# Passage provided:

The current forecasts for passenger numbers and jobs to be created are just the latest in a string of such Pollyanna predictions that have been made over the last 50 years, all of which have failed to materialise even in an era of cheap oil. An extra 50% more energy will be required in 20 years time to grow and transport the food necessary to feed a world population that will have grown to 9 billion, against a background of ever diminishing oil supply. The choice will be between flying and eating, and 20 years may well be an optimistic forecast. Holiday resorts on the Mediterranean can and should be reached by rail, not air. Global warming is a reality and air travel a major contributor. The councils should be promoting local holiday attractions, not the means of moving holidaymakers to spend their time and money elsewhere.
The whole area is steeped in history: the Saxon king, the Boleyns and the Mayflower to name but a few, and yet no attempt is made to exploit their tourist potential. In fact, by almost destroying St Laurence church, they undermine the small but steady stream of American tourists that visit it every year – Americans, it would appear, know more about our local history than our councils.
In a densely populated area where land is at a premium, to waste so much of it on a useless white elephant of an airport is criminal. Even if oil supplies and global warming permitted the continuation of mass air travel, which is extremely doubtful, Stansted airport, which plans to double its passenger numbers, is barely an hour away. The land should be better employed for the benefit of the local population. A full size swimming pool, not the oversized paddling pool currently being constructed with customary penny-wise, pound-foolish policy by Southend Council at Fossetts could be built there. An athletics centre with proper running tracks, an equestrian centre, a vehicle driving training centre to get learners out of our side-streets, a golf driving range in association with the golf course – the list goes on. All these things would improve the quality of life for citizens that our councillors are elected to protect, not degrade with noise, air pollution and runaway climate change.

# Entries:
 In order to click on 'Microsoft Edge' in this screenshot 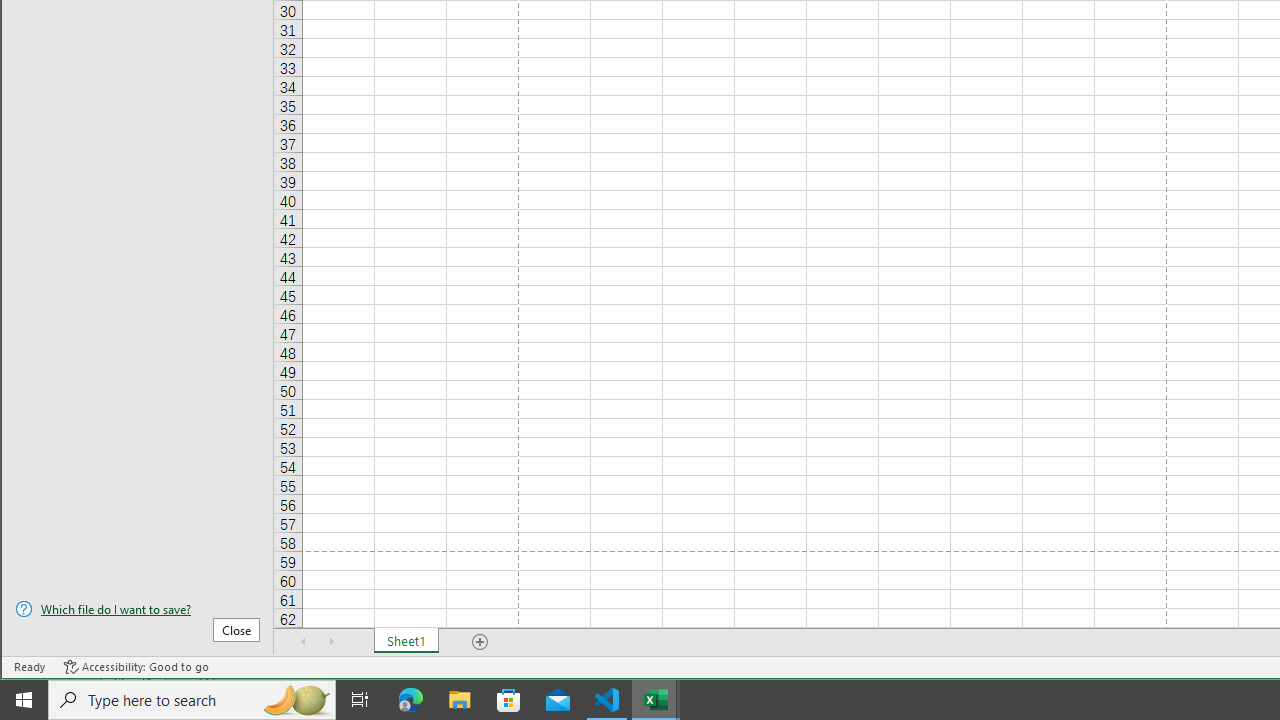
...
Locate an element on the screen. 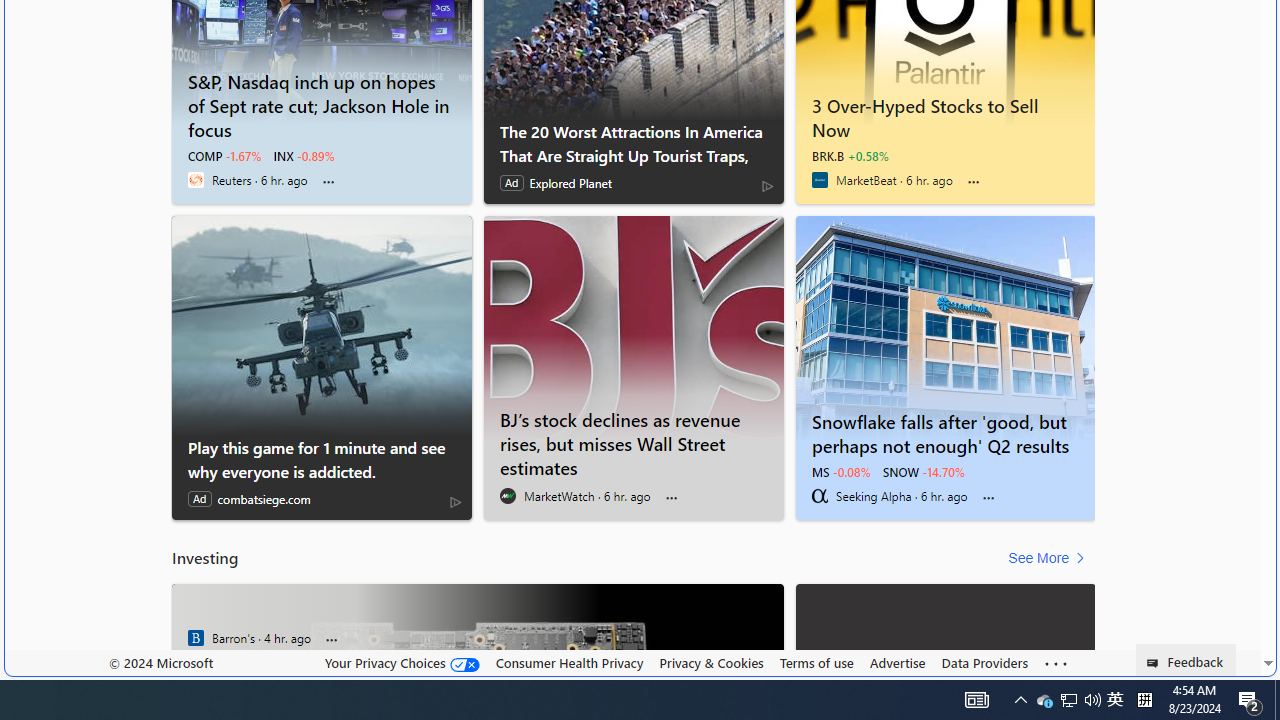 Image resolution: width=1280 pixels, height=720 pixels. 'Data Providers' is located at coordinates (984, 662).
* * *
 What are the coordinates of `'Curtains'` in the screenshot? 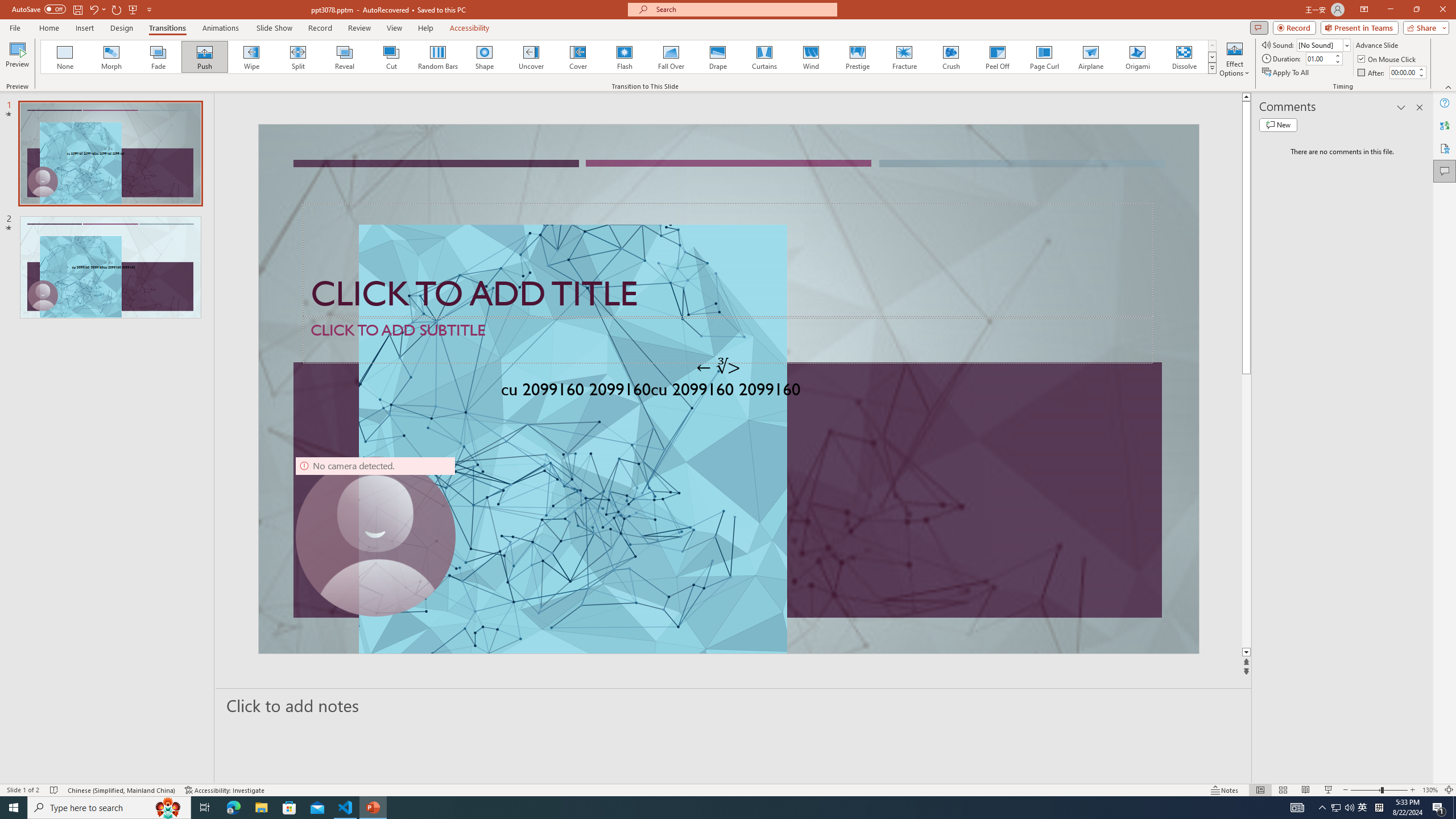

# Tasks to carry out:
[a] From the airport passage, transcribe the part that opens with the words containing "The whole area" and closes with "than our councils.".
[b] List every facility that the airport passage proposes building on the land instead of the airport.

# Responses for each task:
[a]
The whole area is steeped in history: the Saxon king, the Boleyns and the Mayflower to name but a few, and yet no attempt is made to exploit their tourist potential. In fact, by almost destroying St Laurence church, they undermine the small but steady stream of American tourists that visit it every year – Americans, it would appear, know more about our local history than our councils.

[b]
- A full size swimming pool
- An athletics centre with proper running tracks
- An equestrian centre
- A vehicle driving training centre
- A golf driving range in association with the golf course